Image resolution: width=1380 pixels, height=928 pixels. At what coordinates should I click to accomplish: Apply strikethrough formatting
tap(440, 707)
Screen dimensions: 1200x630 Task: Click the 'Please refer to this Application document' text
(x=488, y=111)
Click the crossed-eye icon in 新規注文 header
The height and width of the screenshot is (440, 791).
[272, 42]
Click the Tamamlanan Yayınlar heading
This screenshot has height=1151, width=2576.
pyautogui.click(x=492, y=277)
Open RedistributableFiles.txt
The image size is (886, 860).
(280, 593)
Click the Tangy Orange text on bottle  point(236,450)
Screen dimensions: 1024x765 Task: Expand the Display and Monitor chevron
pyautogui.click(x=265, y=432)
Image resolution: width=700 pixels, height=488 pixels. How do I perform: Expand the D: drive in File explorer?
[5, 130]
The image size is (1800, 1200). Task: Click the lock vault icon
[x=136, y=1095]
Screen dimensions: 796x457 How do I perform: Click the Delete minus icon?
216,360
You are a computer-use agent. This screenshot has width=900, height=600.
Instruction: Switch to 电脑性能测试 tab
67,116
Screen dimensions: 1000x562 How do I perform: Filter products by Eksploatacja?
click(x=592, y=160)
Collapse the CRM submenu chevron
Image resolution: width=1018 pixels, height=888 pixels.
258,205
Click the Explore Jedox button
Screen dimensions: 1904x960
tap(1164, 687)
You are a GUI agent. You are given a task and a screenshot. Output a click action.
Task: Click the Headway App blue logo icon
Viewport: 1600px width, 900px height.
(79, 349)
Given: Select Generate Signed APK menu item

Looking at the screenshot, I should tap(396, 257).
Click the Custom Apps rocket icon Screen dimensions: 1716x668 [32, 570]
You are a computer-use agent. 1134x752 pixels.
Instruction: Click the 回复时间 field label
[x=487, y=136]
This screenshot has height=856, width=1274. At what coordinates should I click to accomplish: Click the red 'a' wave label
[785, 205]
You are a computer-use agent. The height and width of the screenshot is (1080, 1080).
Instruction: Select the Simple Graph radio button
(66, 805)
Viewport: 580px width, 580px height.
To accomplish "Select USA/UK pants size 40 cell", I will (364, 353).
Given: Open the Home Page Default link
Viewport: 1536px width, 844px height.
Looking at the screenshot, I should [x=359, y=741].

== INSTRUCTIONS TO FOLLOW ==
Recast the records from the line with "Screen dimensions: 1000x562" up to and including the line with "tap(1164, 687)" as a numbered list, leaving out any blank lines.

== EXERCISE RESPONSE ==
1. Screen dimensions: 1000x562 How do I perform: Filter products by Eksploatacja?
2. click(x=592, y=160)
3. Collapse the CRM submenu chevron
4. Image resolution: width=1018 pixels, height=888 pixels.
5. 258,205
6. Click the Explore Jedox button
7. Screen dimensions: 1904x960
8. tap(1164, 687)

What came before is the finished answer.